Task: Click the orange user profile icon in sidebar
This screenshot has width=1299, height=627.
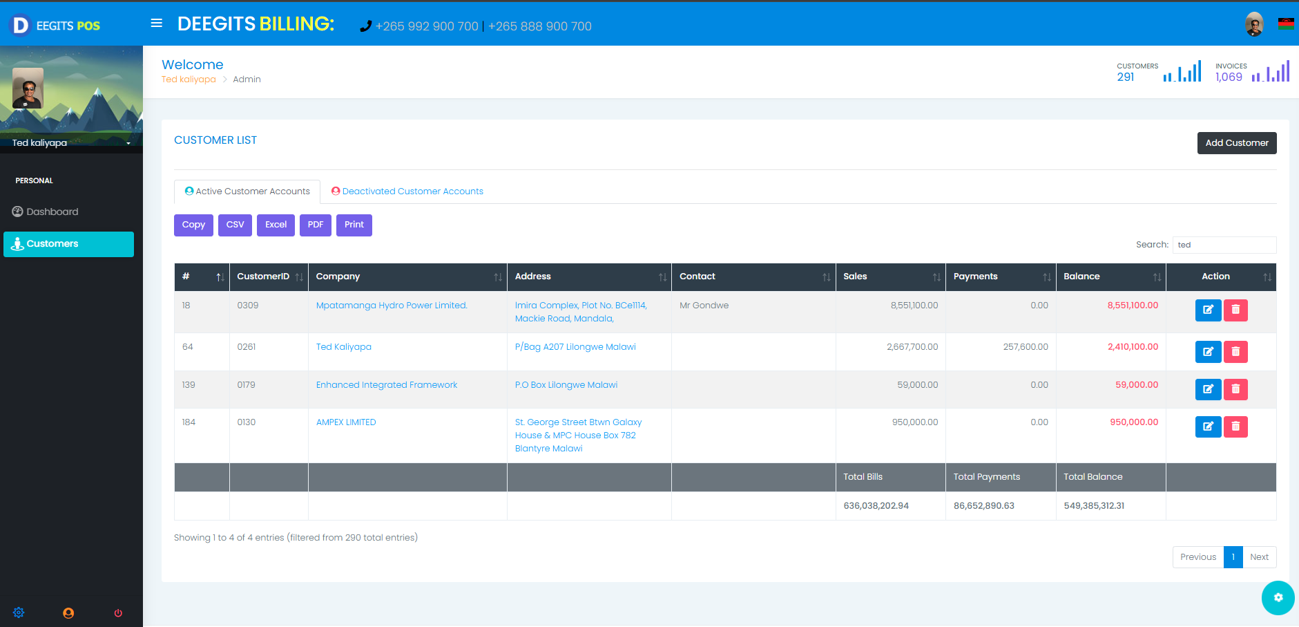Action: [x=68, y=613]
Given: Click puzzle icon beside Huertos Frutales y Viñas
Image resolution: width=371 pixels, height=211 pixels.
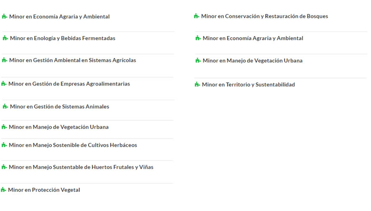Looking at the screenshot, I should tap(4, 167).
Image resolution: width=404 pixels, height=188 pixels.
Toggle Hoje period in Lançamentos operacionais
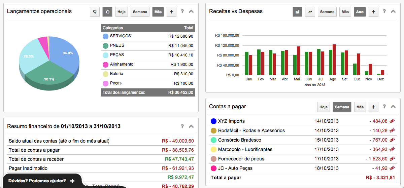(x=122, y=12)
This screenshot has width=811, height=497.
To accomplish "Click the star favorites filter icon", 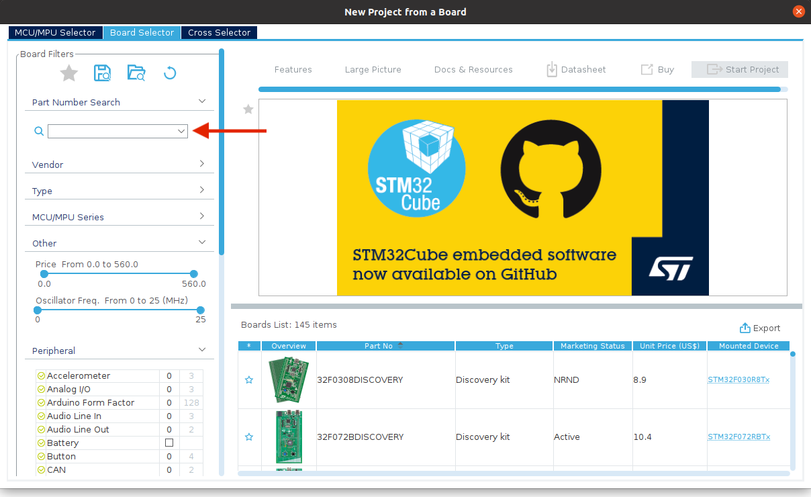I will point(68,73).
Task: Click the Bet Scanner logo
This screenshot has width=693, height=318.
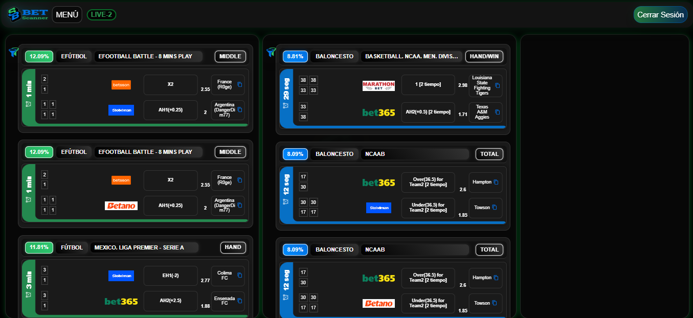Action: pos(27,14)
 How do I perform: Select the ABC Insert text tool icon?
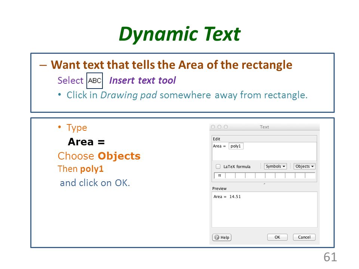coord(95,81)
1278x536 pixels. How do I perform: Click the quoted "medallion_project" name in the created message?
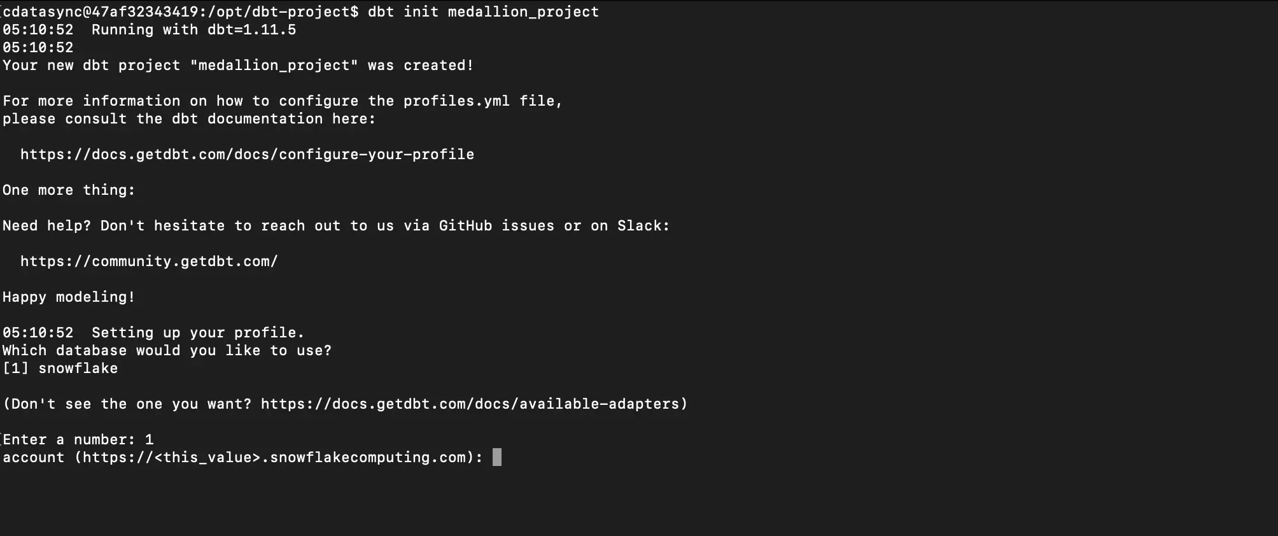(x=274, y=66)
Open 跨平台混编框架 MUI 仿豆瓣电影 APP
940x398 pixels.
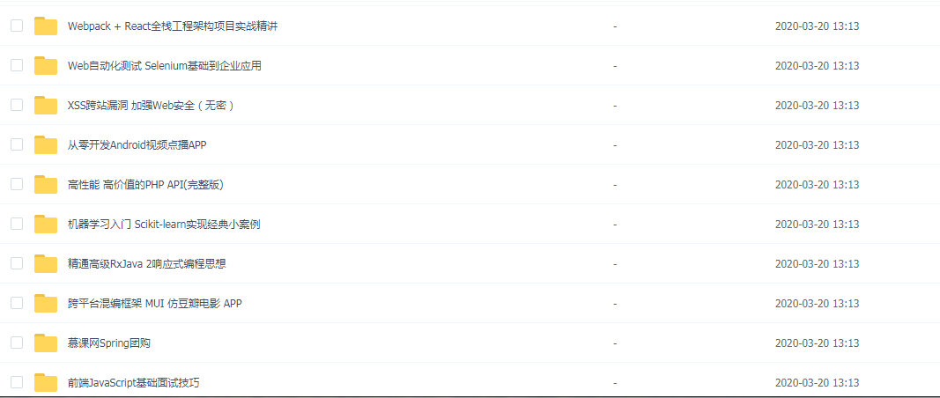pos(155,304)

Work instructions> In the records above, find each line that holds the word "Task"; copy all such lines.

Written answer>
Task: Click the orange user profile icon in sidebar
Task: Click the Bet Scanner logo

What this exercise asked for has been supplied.